Problem statement: Word for word, transcribe every line from the one holding "You are a computer-use agent." through the end of the records, but not the pictures.

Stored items
┌──

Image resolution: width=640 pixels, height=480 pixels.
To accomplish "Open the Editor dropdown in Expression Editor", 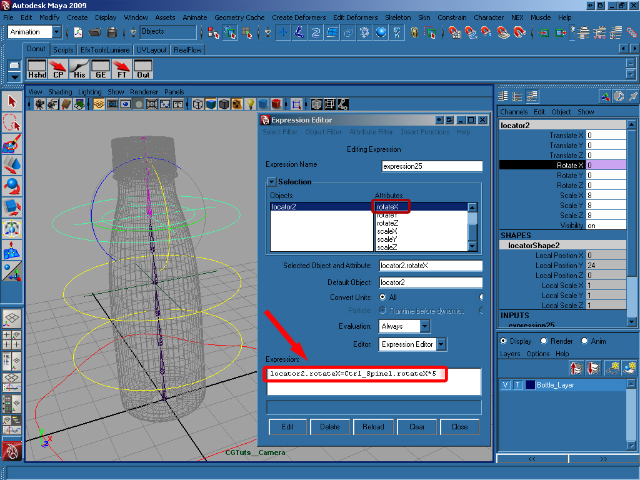I will (412, 344).
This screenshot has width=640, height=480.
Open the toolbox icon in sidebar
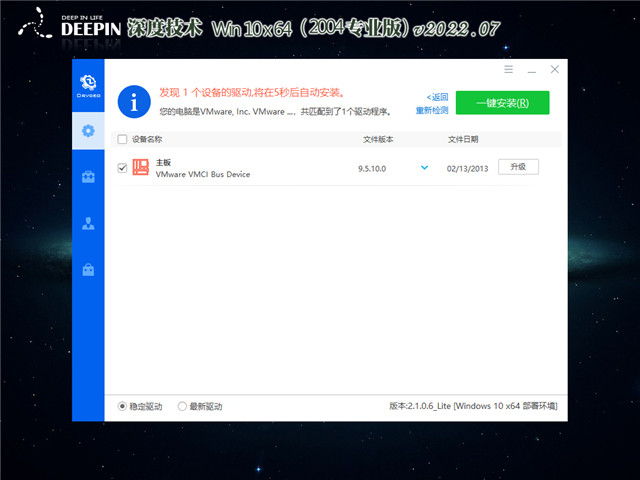(88, 177)
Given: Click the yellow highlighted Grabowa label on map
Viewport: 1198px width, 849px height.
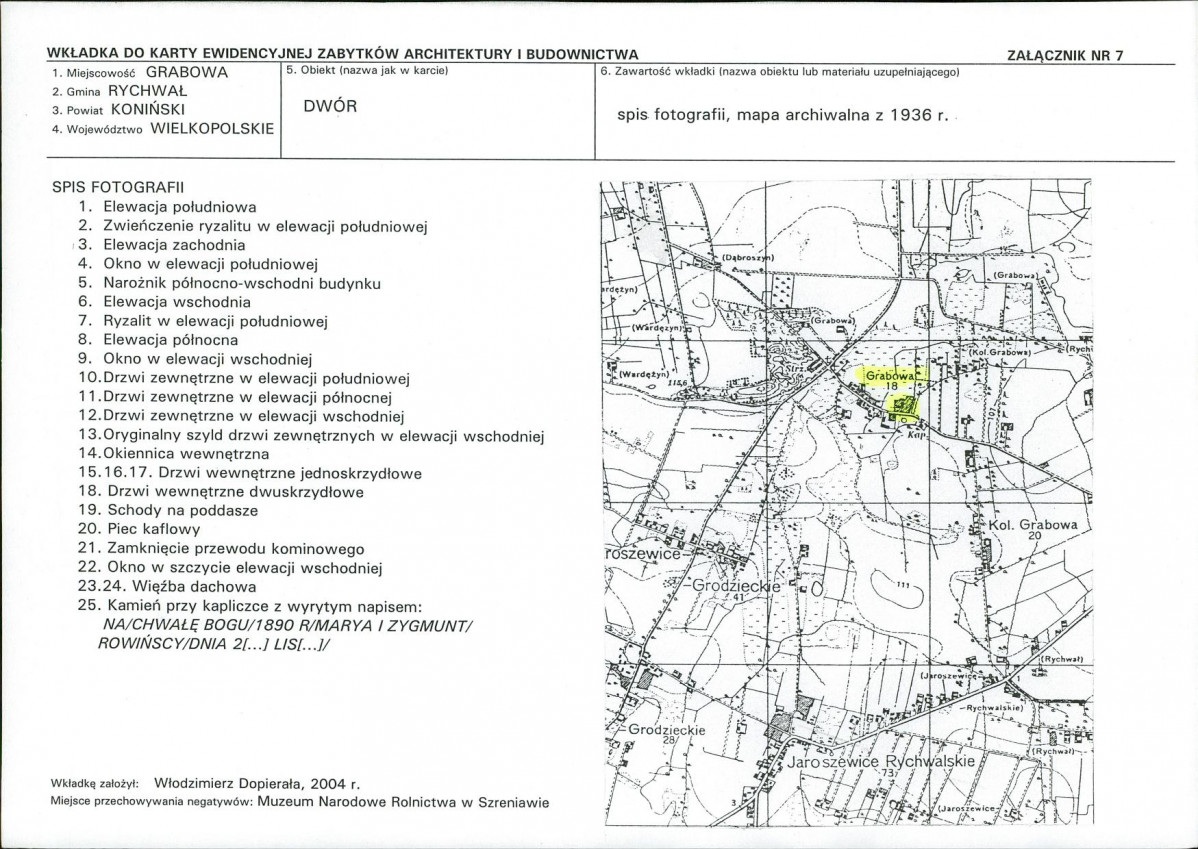Looking at the screenshot, I should (x=892, y=377).
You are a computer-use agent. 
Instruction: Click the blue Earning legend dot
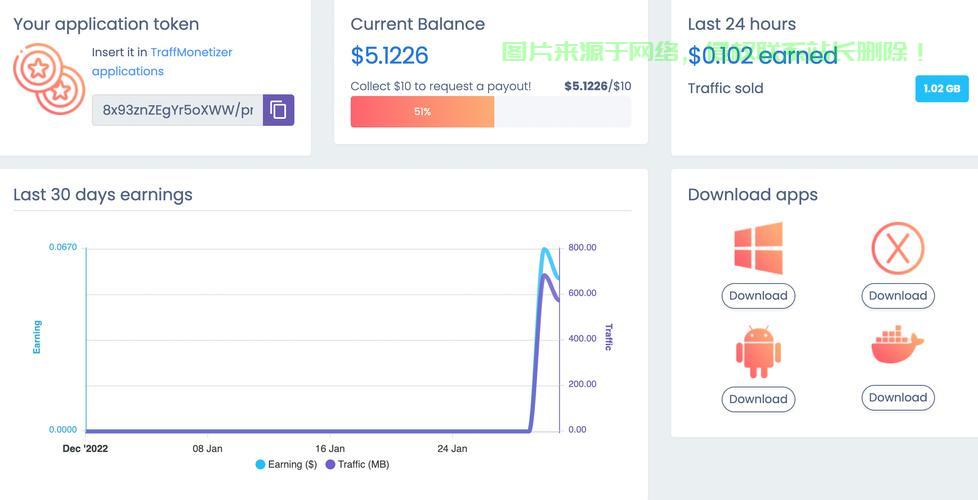(x=261, y=464)
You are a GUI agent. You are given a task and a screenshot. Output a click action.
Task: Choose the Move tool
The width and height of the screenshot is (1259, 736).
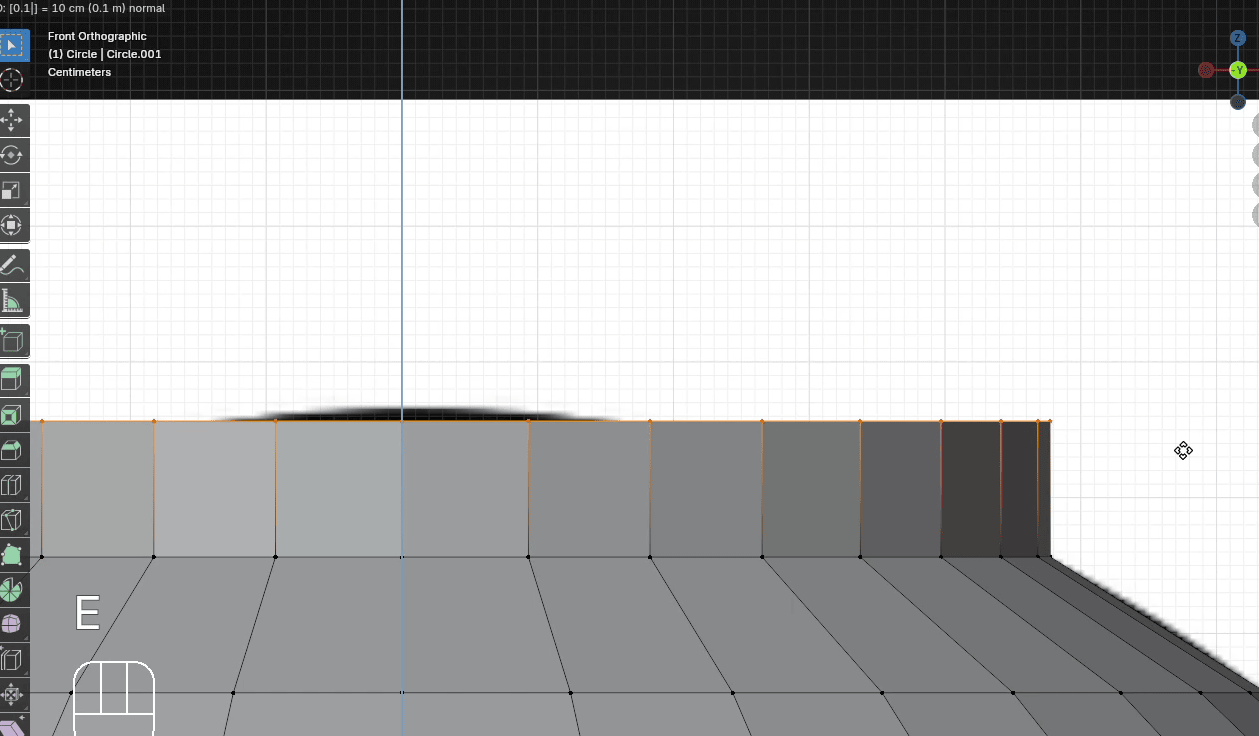coord(12,121)
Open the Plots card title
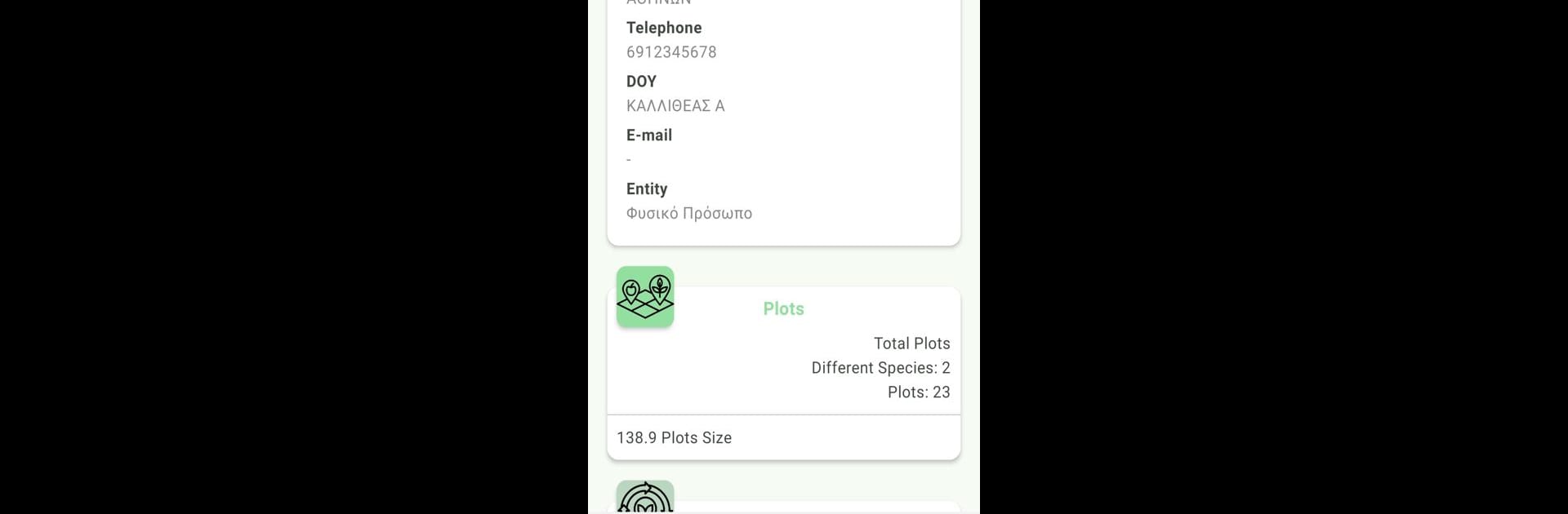The image size is (1568, 514). point(783,308)
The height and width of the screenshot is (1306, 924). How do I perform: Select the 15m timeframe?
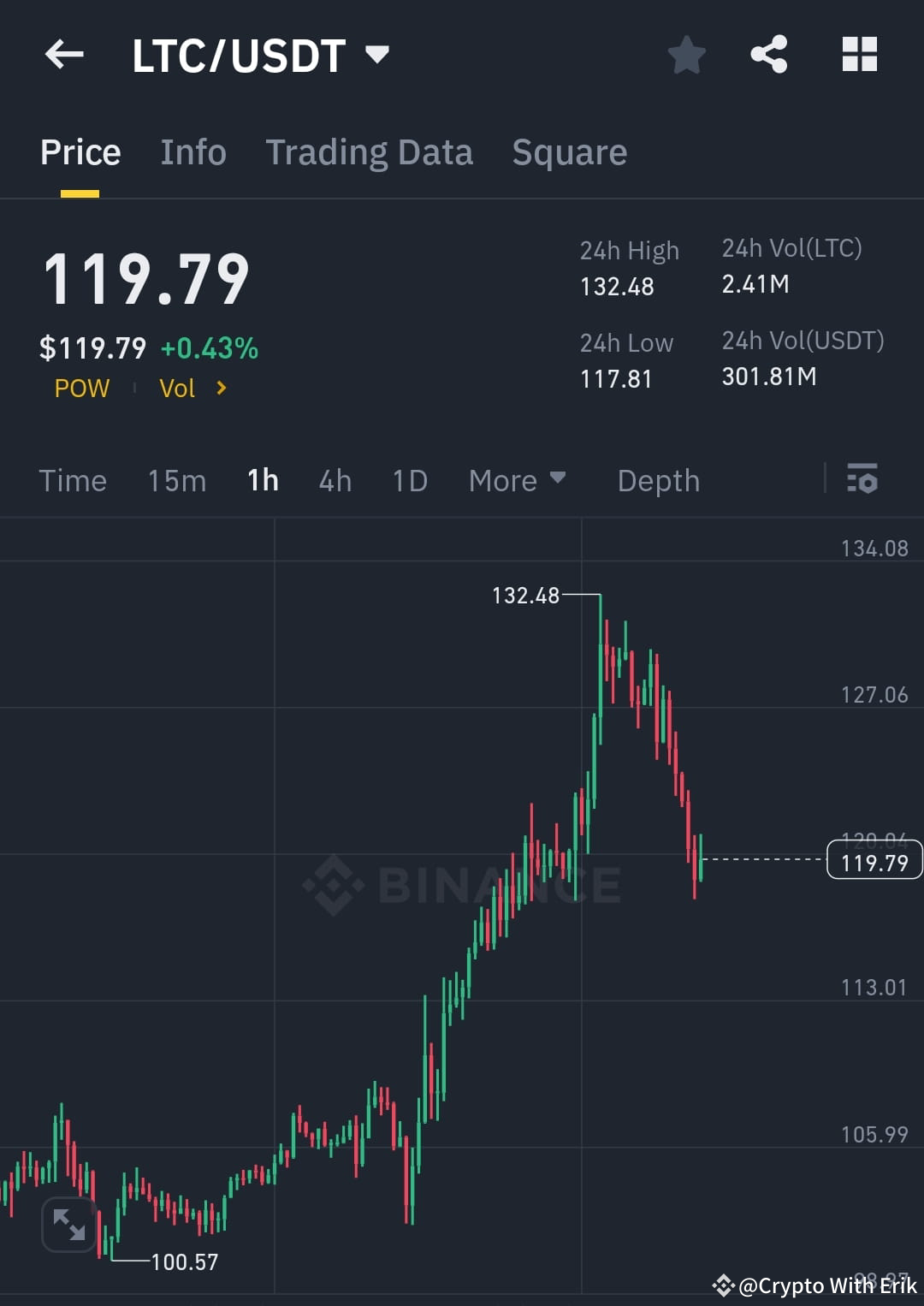point(176,480)
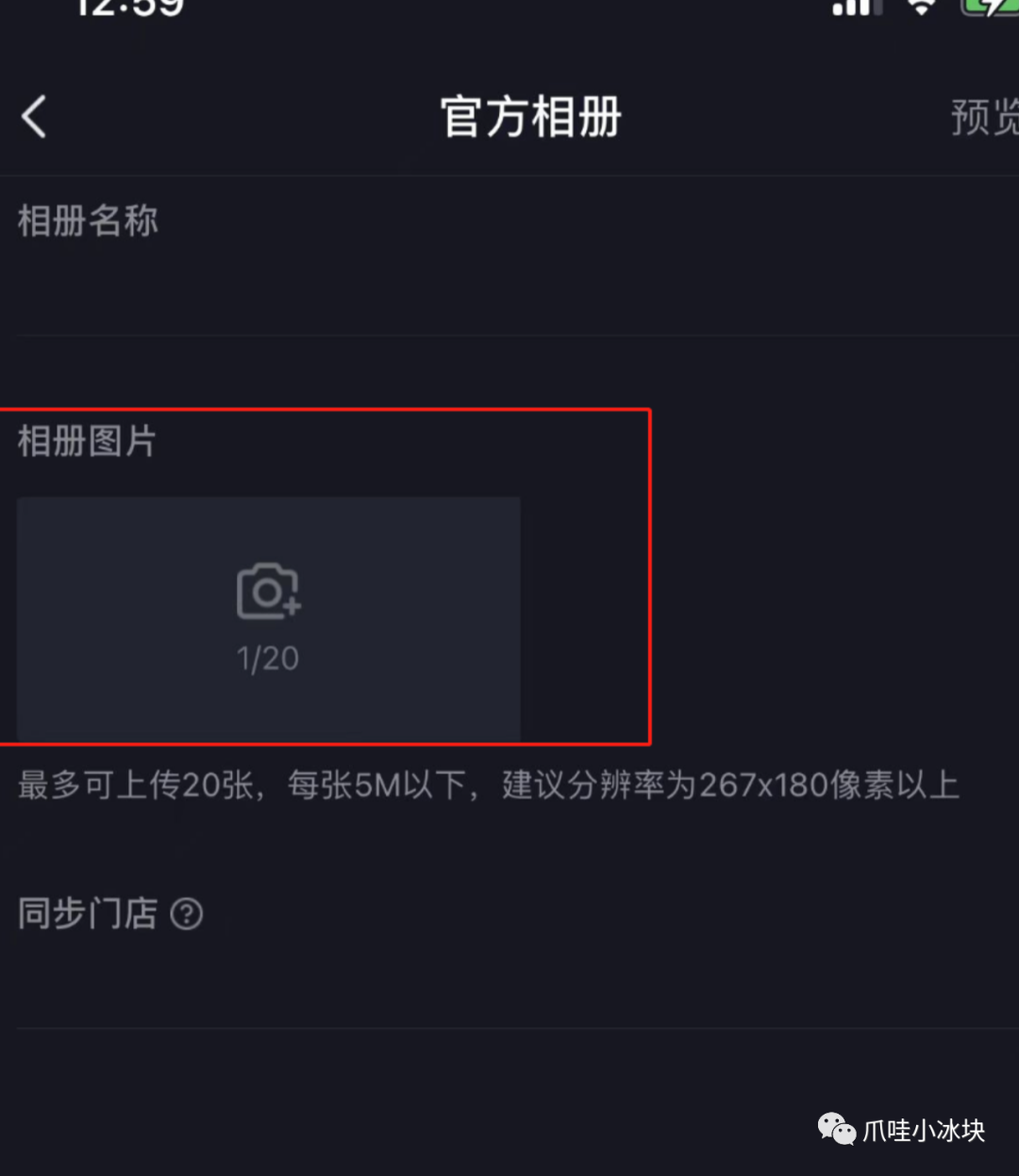This screenshot has width=1019, height=1176.
Task: Tap the 1/20 photo counter
Action: pyautogui.click(x=268, y=658)
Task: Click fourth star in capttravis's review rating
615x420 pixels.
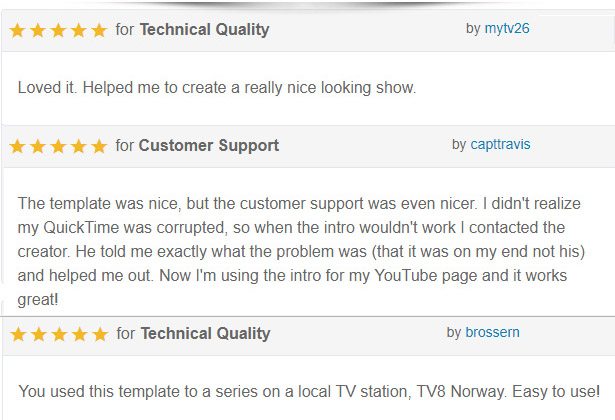Action: tap(78, 146)
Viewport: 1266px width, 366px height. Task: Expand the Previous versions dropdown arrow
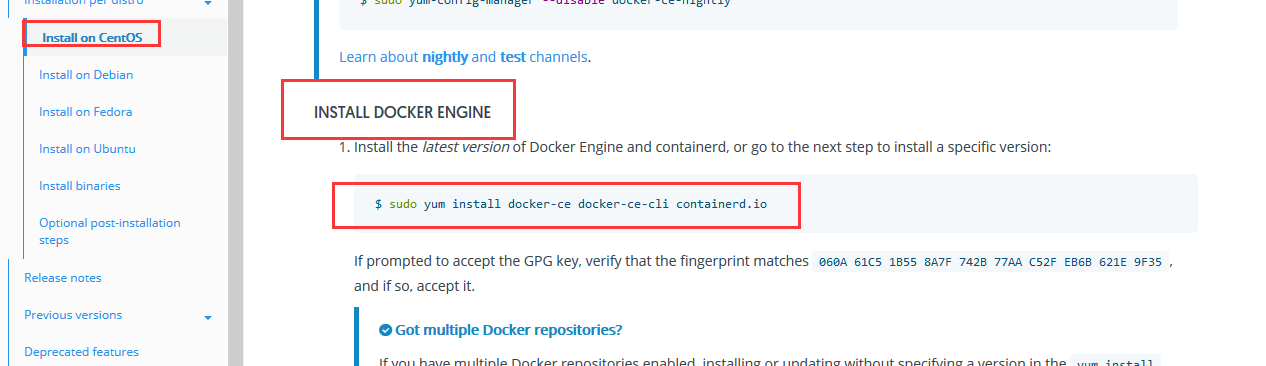click(x=208, y=318)
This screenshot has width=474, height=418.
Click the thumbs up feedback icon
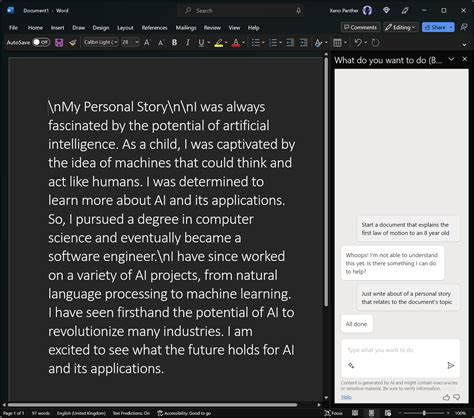[x=446, y=397]
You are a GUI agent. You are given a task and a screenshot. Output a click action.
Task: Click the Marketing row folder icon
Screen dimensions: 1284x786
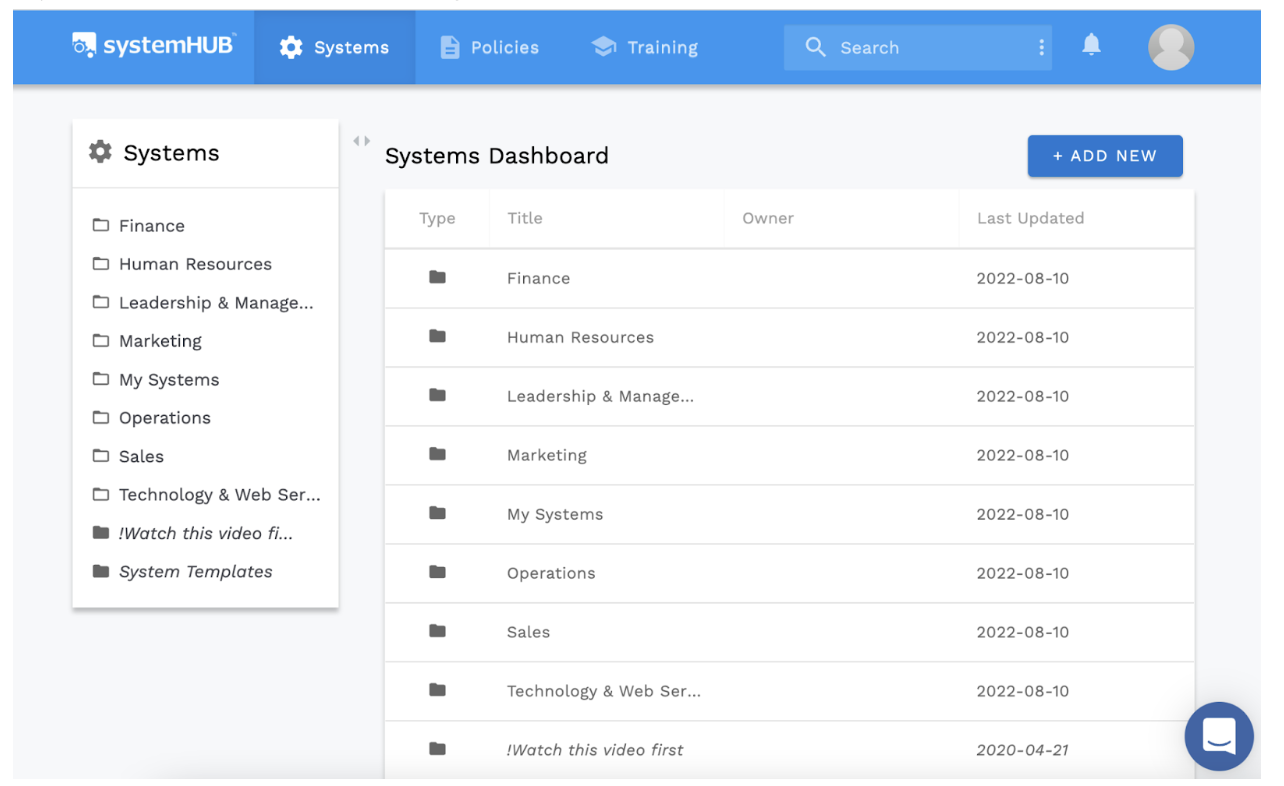(x=437, y=454)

└──

Result of this task:
You are a computer-use agent. 
Instruction: Click the blue Earning legend dot
(x=261, y=464)
You are a GUI agent. You are given a task and a screenshot. Output a click action.
Task: Choose the Move tool
The width and height of the screenshot is (1259, 736).
coord(12,121)
Open the Plots card title
The image size is (1568, 514). point(783,308)
The height and width of the screenshot is (1306, 924). How do I perform: Select the 15m timeframe?
point(176,480)
This screenshot has width=1019, height=1176.
Task: Tap the 1/20 photo counter
Action: pyautogui.click(x=268, y=658)
Task: Click fourth star in capttravis's review rating
615x420 pixels.
Action: tap(78, 146)
Viewport: 1266px width, 366px height. Task: Expand the Previous versions dropdown arrow
click(x=208, y=318)
This screenshot has width=474, height=418.
Click the thumbs up feedback icon
[x=446, y=397]
You are a GUI agent. You are given a task and a screenshot. Output a click action.
Task: Click the Marketing row folder icon
Screen dimensions: 1284x786
(x=437, y=454)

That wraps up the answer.